Department of Clinical Sciences Medicine, University Hospital, University of Lund, Malmö, Sweden
Corresponding author. Tel: +46 40 33 24 15, Fax: +46 40 92 32 72, Email: Peter.Nilsson{at}med.lu.se
This editorial refers to ‘Variation in the ADIPOQ gene promoter is associated with carotid intima media thickness independent of plasma adiponectin levels in healthy subjects’ by S. Patel et al.,
on page 386
Footnotes
The opinions expressed in this article are not necessarily those of the Editors of the European Heart Journal or of the European Society of Cardiology.

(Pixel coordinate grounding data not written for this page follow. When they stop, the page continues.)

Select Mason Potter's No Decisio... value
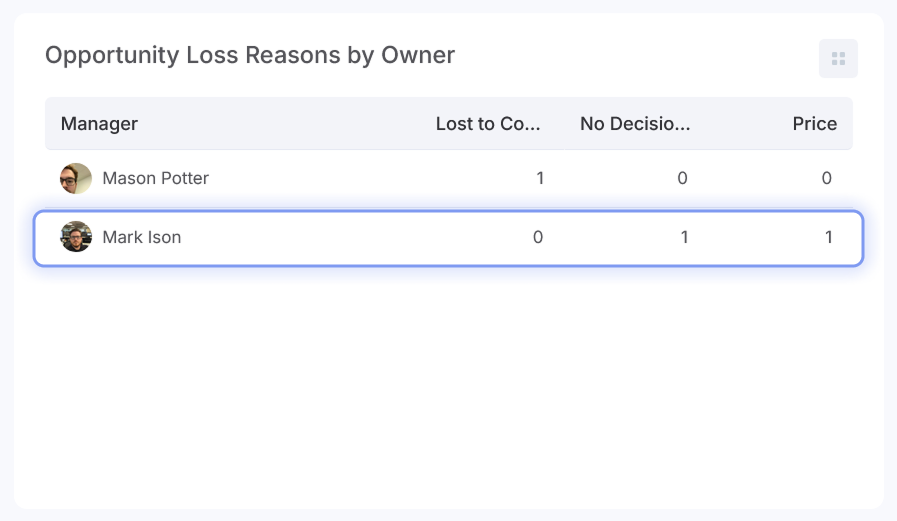 coord(683,179)
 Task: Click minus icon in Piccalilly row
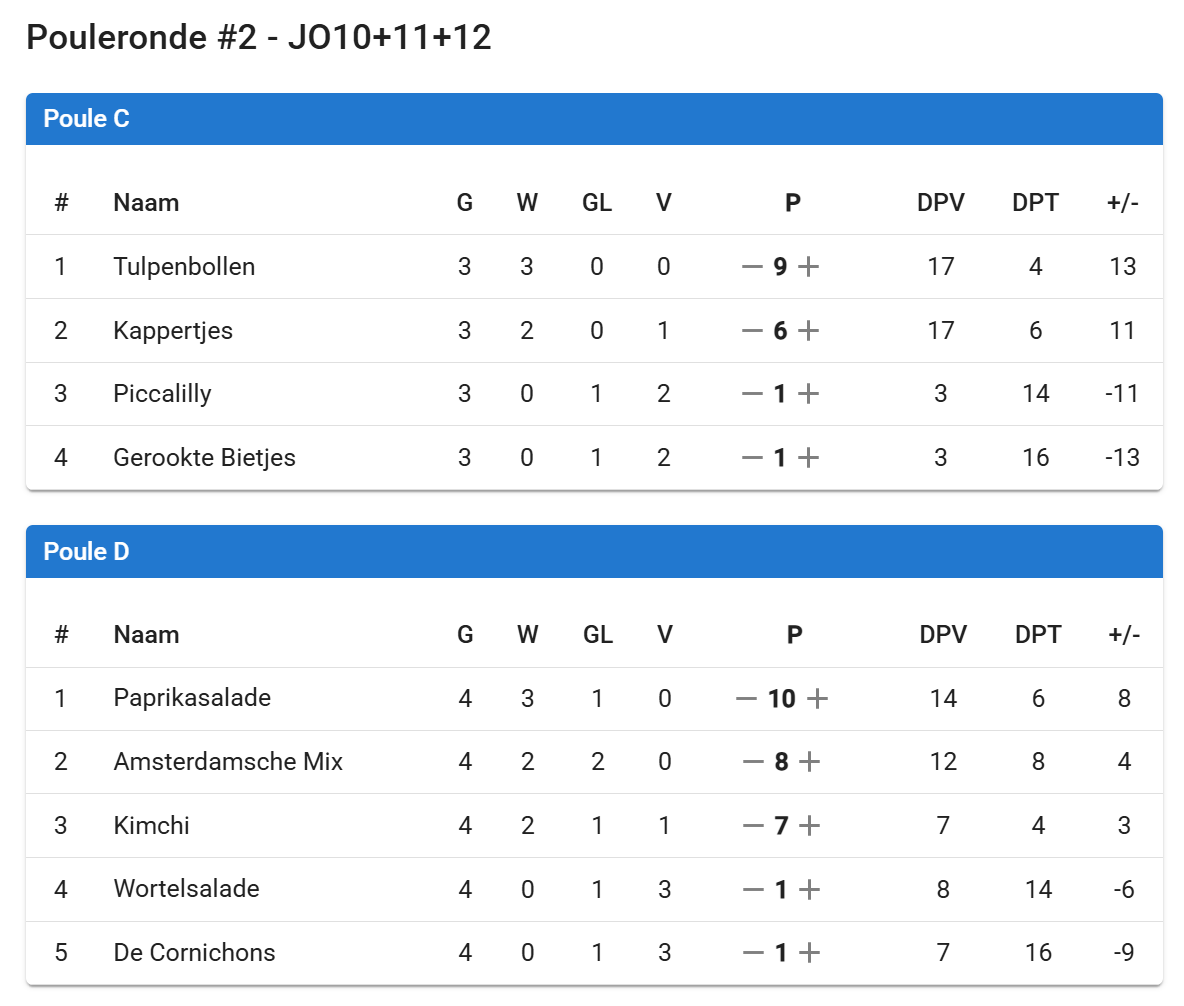752,394
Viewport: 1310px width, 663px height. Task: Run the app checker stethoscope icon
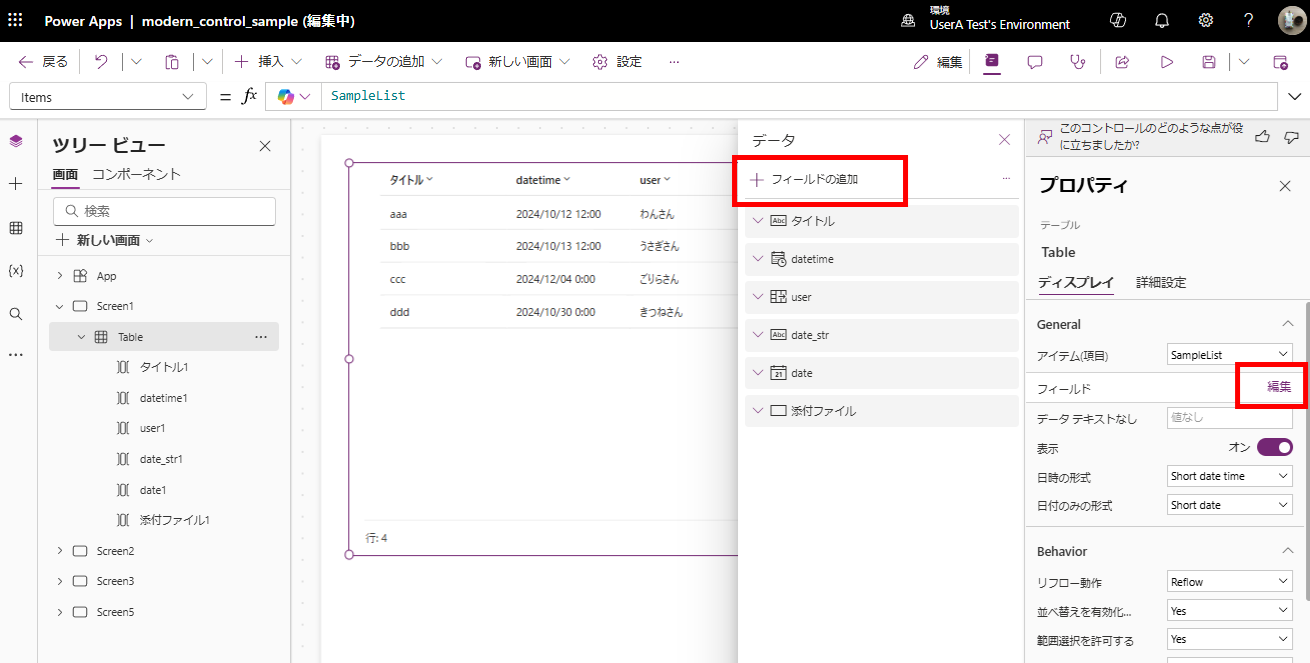[1077, 61]
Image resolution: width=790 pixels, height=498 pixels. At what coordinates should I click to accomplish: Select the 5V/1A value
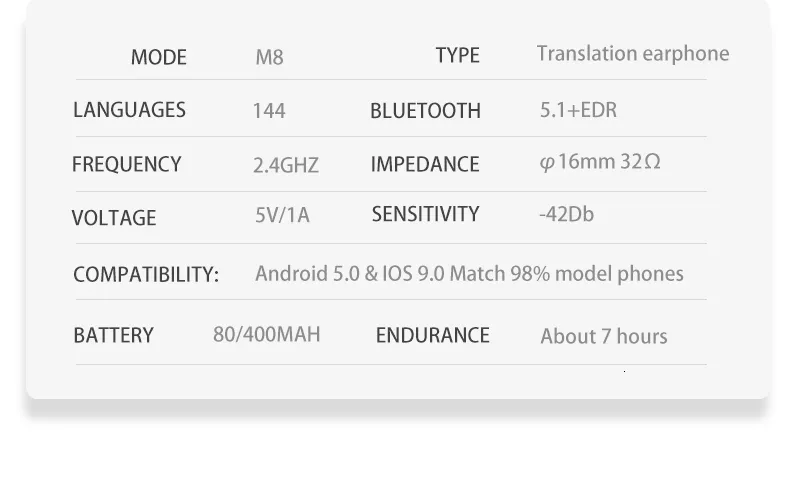coord(282,215)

The abdominal adipose tissue is now generally regarded as an important endocrine organ, secreting a wide range of adipokines and other regulatory peptides or hormones. One of these adipokines that has attracted a great deal of interest is adiponectin, which can be detected in various molecular forms.1 Its synthesis is regulated by the ADIPOQ gene promoter. Adiponectin has been implicated to be a marker of insulin sensitivity and glucose metabolism, as well as being involved in inflammatory processes.1,2 Previous studies have shown an inverse correlation between circulating adiponectin levels and measures of insulin resistance, as well as C-reactive protein (CRP) levels. It is still an open question whether or not adiponectin plays a causal and independent role in the development of arterial lesions due to atherosclerosis, resulting in increased risk of cardiovascular events. As atherosclerotic lesions are influenced by the interplay between metabolic abnormalities, haemodynamic factors, and local (peri-)vascular inflammation, it is assumed that adiponectin may play a role in this process because of cross-sectional associations with many of the risk factors involved.3 A few studies have investigated adiponectin levels in relation to intima-media thickness (IMT) in the common carotid artery, this being an early marker of atherosclerosis and the consequence of elevated levels of cardiovascular risk factors.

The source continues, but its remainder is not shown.